Before examining examples of plagiarism, it is essential to understand what plagiarism is.
Plagiarism is the practice of presenting the work of another as one’s own. That’s just the rudimentary description; there’s a lot more depth to it, and you might be shocked at how many examples of plagiarism there are.
This article will cover the most prevalent examples of plagiarism in depth.
Definition: Examples of plagiarism
Plagiarism is defined as the unacknowledged use of another person’s words or ideas.
Examples of plagiarism include:
- Closely paraphrasing a source.
- Not enclosing a direct quote in quotation marks
- Copying and pasting portions of multiple sources into a new document.
- Omitting an in-text citation
- Submitting a text in its entirety that is not yours
Examples of plagiarism: Direct plagiarism
- When you quote, you take a short section from another text and put it in quotation marks.

- **Task 1**
Repeat a passage from the text on plagiarism word for word, starting at the words "Definition: Examples of" and stopping after "paraphrasing a source.".
- **Task 2**
Write what comes next in the text on plagiarism, picking up after its final sentence.

- **Information supplied**
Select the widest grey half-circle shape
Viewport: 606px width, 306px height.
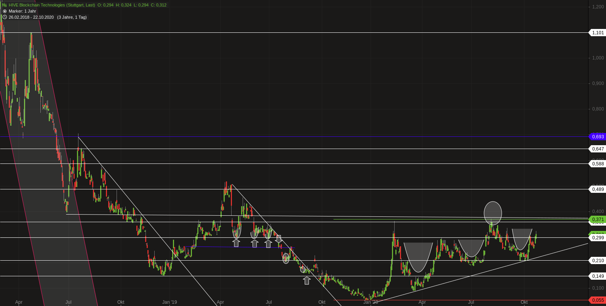(x=418, y=255)
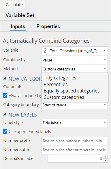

- **Written answer 1**
Definition: Examples of plagiarism
Plagiarism is defined as the unacknowledged use of another person’s words or ideas.
Examples of plagiarism include:
- Closely paraphrasing a source.

- **Written answer 2**
- If you don’t use quotation marks or a citation, you are directly plagiarizing, which means you are using someone else’s exact words without giving credit. Even if a few words are changed, it’s still plagiarism.
- To properly cite a passage, you must introduce it in your own words, enclose it in quotation marks, and provide a reference indicating the source.1
In the public imagination, Ancient Sparta has been regarded as the unrivalled warrior city-state for the past two millennia. As pervasive and appealing as the notion that every male was trained to battle to the death from infancy is, it is not accurate.
Quoted correctly with a citation
In the public imagination for the past 2,500 years, Ancient Sparta has been regarded as the “unrivalled warrior city-state” where “every male was trained to battle to the death from infancy.” Despite its prevalence, this perception is profoundly deceptive. (Cole, 2021).
Examples of plagiarism: Paraphrasing plagiarism
Paraphrasing plagiarism is among the most common examples of plagiarism. A writer commits paraphrasing plagiarism when he or she repurposes the work of another with just minor modifications.
However, if you portray another person’s original concept in your writing without acknowledging them, even if you do it in your own words, this constitutes plagiarism.2
From building a house to using a smartphone, opposable thumbs are essential. Ancestors had far simpler applications. Their powerful and nimble thumbs helped them build and use tools, stones, and bones to hunt large animals.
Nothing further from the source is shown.